NASA ISS On-Orbit Status 17 April 2012

By SpaceRef Editor
April 17, 2012
Filed under , , ,

ISS On-Orbit Status 04/17/12

All ISS systems continue to function nominally, except those noted previously or below.

Before breakfast & exercise, FE-4 Kononenko & FE-5 Kuipers each completed a 10-min session with the periodic Russian MedOps test MO-10 “Hematokrit”, which measures the red cell count of the blood, with one of them acting as CMO (Crew Medical Officer, Russian: “Examiner”). Oleg then stowed the equipment. It was the 3rd session for both of them. [The blood samples were drawn from a finger with a perforator lancet, then centrifuged in two microcapillary tubes in the M-1100 kit’s minicentrifuge, and its Hematocrit value was read off the tubes with a magnifying glass.

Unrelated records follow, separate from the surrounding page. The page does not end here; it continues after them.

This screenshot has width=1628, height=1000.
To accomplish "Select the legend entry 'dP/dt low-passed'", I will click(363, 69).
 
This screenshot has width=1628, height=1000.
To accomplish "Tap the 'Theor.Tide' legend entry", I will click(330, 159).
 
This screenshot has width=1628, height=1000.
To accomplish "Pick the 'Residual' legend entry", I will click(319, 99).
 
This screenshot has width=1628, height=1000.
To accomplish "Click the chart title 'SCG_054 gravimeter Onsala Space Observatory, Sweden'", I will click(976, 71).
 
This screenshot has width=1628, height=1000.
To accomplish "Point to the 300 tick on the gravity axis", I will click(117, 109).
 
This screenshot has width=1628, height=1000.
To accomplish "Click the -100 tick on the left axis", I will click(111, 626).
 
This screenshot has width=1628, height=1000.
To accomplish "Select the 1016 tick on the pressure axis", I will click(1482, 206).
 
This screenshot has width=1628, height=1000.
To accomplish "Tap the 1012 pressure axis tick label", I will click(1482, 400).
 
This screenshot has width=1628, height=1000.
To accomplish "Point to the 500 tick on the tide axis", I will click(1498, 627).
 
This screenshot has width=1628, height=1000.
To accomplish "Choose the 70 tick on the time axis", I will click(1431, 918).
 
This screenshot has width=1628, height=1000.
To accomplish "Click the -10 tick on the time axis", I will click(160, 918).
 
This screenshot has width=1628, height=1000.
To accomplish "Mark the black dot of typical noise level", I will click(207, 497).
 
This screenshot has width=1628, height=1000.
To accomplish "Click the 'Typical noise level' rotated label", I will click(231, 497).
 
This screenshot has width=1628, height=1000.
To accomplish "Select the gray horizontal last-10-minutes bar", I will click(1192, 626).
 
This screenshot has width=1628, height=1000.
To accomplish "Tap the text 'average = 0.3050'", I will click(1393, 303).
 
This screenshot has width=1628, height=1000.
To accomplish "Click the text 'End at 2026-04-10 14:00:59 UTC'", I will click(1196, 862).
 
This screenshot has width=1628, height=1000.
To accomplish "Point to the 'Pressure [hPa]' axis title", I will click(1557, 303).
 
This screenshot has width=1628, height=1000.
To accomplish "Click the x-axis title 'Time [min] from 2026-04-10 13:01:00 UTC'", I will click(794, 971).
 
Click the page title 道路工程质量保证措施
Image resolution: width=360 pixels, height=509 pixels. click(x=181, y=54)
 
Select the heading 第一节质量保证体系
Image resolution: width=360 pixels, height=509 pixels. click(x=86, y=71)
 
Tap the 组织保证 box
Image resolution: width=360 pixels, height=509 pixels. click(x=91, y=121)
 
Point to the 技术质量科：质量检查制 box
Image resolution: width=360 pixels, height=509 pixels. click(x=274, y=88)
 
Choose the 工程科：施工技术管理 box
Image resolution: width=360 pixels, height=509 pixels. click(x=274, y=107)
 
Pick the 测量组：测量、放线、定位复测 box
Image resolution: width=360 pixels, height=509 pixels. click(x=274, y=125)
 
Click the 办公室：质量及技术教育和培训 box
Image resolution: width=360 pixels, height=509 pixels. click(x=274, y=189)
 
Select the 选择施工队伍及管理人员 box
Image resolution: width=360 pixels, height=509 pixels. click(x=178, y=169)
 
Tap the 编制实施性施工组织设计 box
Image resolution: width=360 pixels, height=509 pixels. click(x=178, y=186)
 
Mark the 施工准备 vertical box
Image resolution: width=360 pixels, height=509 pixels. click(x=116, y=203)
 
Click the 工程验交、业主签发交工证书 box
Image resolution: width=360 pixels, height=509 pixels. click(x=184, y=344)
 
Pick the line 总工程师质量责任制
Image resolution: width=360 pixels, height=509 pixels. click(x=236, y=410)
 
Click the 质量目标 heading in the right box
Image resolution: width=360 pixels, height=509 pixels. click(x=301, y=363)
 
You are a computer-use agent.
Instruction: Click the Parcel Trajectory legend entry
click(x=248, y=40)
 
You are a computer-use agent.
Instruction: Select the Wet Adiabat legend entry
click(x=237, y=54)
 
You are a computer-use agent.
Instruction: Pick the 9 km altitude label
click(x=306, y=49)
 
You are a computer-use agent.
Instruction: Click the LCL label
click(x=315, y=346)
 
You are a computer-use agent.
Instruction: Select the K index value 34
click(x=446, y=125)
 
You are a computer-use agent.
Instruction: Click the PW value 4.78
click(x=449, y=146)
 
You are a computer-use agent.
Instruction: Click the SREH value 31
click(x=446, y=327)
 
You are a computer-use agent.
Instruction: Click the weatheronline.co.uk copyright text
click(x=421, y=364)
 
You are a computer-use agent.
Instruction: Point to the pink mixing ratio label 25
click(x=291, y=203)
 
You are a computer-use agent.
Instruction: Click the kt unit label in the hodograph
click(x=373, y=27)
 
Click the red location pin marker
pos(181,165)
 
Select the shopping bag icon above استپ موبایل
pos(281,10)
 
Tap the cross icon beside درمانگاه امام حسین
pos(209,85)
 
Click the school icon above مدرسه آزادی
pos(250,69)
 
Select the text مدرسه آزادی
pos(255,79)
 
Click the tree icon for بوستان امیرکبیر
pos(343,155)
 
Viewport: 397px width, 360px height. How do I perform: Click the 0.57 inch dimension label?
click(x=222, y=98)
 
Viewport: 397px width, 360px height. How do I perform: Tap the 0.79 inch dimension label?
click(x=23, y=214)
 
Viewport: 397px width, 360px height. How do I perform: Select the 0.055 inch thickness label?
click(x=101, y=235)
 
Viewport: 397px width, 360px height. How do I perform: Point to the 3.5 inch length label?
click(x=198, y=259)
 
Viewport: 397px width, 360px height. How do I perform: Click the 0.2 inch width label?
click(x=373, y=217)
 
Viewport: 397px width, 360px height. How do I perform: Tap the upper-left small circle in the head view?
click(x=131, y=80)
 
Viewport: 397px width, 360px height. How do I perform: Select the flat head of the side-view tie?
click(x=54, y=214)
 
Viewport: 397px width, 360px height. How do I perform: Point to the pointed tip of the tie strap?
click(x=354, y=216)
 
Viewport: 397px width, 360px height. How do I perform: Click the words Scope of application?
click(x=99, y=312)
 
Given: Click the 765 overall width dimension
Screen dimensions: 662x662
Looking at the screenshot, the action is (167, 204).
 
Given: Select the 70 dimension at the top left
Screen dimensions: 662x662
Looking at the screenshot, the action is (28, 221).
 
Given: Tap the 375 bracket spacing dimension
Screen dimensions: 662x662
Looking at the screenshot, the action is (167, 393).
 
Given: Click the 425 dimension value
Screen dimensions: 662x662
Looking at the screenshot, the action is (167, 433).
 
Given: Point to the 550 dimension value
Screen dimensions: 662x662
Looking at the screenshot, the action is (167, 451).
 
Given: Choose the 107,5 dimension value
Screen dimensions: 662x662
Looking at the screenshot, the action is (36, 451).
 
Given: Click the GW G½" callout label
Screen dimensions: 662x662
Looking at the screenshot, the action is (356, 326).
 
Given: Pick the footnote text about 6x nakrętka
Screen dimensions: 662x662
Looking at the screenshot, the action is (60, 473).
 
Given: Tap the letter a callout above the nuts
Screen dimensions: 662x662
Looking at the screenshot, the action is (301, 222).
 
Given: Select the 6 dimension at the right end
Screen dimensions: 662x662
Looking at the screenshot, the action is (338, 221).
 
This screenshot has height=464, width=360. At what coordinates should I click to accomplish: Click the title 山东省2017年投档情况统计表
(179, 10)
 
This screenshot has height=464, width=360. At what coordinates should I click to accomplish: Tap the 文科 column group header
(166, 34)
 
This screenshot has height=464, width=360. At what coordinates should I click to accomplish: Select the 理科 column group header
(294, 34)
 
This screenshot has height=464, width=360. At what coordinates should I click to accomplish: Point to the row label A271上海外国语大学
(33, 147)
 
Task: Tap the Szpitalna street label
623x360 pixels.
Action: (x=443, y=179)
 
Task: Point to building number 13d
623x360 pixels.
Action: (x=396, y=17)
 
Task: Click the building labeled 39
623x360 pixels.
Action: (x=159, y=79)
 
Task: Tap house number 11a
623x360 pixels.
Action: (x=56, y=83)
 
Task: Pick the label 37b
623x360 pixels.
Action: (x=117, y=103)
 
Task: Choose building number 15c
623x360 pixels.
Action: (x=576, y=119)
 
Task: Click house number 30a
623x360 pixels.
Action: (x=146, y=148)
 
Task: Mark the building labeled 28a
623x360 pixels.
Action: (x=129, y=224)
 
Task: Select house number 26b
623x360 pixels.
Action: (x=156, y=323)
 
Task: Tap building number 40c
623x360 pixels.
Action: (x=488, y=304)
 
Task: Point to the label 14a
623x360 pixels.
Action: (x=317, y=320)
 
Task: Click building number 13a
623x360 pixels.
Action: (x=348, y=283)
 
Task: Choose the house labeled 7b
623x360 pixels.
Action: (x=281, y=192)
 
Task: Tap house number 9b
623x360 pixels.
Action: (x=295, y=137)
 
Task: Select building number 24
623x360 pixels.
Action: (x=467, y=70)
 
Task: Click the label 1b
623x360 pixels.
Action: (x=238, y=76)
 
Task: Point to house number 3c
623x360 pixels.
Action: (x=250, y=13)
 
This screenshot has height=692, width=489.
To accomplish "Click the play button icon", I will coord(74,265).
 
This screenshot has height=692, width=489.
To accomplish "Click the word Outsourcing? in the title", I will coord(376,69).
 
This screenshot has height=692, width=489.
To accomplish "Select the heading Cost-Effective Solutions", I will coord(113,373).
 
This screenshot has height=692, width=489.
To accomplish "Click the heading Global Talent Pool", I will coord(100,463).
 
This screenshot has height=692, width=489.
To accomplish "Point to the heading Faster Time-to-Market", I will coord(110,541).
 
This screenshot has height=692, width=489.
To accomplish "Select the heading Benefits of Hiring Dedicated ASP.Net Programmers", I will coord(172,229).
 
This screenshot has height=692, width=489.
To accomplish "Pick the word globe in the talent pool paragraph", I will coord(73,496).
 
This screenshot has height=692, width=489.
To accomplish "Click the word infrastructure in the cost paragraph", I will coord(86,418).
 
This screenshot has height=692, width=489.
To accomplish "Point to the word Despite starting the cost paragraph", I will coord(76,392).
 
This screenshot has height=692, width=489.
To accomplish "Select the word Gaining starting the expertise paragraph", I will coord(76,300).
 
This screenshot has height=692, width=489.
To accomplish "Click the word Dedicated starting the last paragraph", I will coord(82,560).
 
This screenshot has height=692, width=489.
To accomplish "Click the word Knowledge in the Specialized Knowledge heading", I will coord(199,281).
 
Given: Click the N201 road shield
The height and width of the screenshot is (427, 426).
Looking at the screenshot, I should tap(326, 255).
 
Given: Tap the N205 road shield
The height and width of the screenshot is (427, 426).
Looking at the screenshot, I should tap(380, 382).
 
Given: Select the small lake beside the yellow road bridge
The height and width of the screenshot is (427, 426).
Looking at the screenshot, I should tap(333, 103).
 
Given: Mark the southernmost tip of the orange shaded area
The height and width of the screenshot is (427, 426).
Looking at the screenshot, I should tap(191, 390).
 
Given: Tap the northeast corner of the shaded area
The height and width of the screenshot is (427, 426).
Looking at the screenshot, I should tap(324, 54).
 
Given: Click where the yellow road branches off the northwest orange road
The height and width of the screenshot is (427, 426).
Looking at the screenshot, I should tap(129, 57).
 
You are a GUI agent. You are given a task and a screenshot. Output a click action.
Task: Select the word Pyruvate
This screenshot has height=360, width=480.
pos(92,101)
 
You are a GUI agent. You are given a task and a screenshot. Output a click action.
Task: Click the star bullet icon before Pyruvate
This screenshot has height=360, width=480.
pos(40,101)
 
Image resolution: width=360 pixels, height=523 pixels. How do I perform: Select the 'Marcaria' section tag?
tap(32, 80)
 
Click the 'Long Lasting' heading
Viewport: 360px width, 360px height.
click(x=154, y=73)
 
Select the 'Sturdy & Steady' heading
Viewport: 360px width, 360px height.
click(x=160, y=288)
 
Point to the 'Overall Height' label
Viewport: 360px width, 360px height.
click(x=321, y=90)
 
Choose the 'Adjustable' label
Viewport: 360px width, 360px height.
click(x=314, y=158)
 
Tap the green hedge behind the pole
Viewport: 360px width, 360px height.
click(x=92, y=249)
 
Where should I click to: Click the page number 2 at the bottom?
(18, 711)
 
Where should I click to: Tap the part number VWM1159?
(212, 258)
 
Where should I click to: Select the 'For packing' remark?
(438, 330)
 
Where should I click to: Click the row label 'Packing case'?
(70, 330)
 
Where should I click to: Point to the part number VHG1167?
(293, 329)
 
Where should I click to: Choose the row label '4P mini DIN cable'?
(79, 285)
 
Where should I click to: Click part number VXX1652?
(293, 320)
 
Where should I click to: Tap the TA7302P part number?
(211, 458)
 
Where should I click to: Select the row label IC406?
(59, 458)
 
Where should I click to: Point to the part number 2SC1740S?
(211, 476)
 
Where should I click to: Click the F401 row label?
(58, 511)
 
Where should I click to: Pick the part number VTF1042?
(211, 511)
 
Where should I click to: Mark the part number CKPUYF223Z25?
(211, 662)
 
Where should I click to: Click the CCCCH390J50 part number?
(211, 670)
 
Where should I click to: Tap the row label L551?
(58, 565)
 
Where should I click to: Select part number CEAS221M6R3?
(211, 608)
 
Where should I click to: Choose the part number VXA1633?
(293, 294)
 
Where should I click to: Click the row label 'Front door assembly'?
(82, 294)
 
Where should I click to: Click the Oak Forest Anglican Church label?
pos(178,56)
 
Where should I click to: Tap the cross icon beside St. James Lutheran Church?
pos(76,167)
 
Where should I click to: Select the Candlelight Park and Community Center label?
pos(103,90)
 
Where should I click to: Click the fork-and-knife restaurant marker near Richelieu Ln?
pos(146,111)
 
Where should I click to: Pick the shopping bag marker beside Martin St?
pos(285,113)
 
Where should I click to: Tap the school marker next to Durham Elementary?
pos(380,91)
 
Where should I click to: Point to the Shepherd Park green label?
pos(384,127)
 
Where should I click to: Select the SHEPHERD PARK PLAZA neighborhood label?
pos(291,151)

It is a well-known phenomenon of space flight that red blood cell count (normal range: 30-45%) tends to go down over time. After the exam, the data were saved in the IFEP software (In-Flight Examination Program) on the MEC (Medical Equipment Computer).]

After breakfast, Kononenko performed the routine inspection of the SM (Service Module) PSS Caution & Warning panel as part of regular Daily Morning Inspection.

Supporting POIC (Payload Operations & Integration Center)/Huntsville on the CIR (Combustion Integrated Rack), CDR Burbank uninstalled & removed the three protective alignment guides from the rack, re-engaged the snubber pins and locked the safety pins to allow the PaRIS (Passive Rack Isolation System) to be active before begin of ground-commanded CIR operations requiring a microgravity environment.

Dan also performed extended maintenance on all CSA-CP (Compound Specific Analyzer-Combustion Products) units, replacing their batteries, performing the periodic zero calibration on their combustible products sensors and comparing their measurements.

In COL (Columbus Orbital Laboratory), Don Pettit performed his 3rd leg self scan as part of the SPRINT protocol he is currently on, with remote monitoring from the ground. [After setting up the video camera for ground viewing and configuring the USND2 (Ultrasound 2) equipment, FE-6 placed reference markers on thigh and calf of his right leg and donned the SPRINT Thigh and Calf guides, assisted by André Kuipers, then performed the USND scan.]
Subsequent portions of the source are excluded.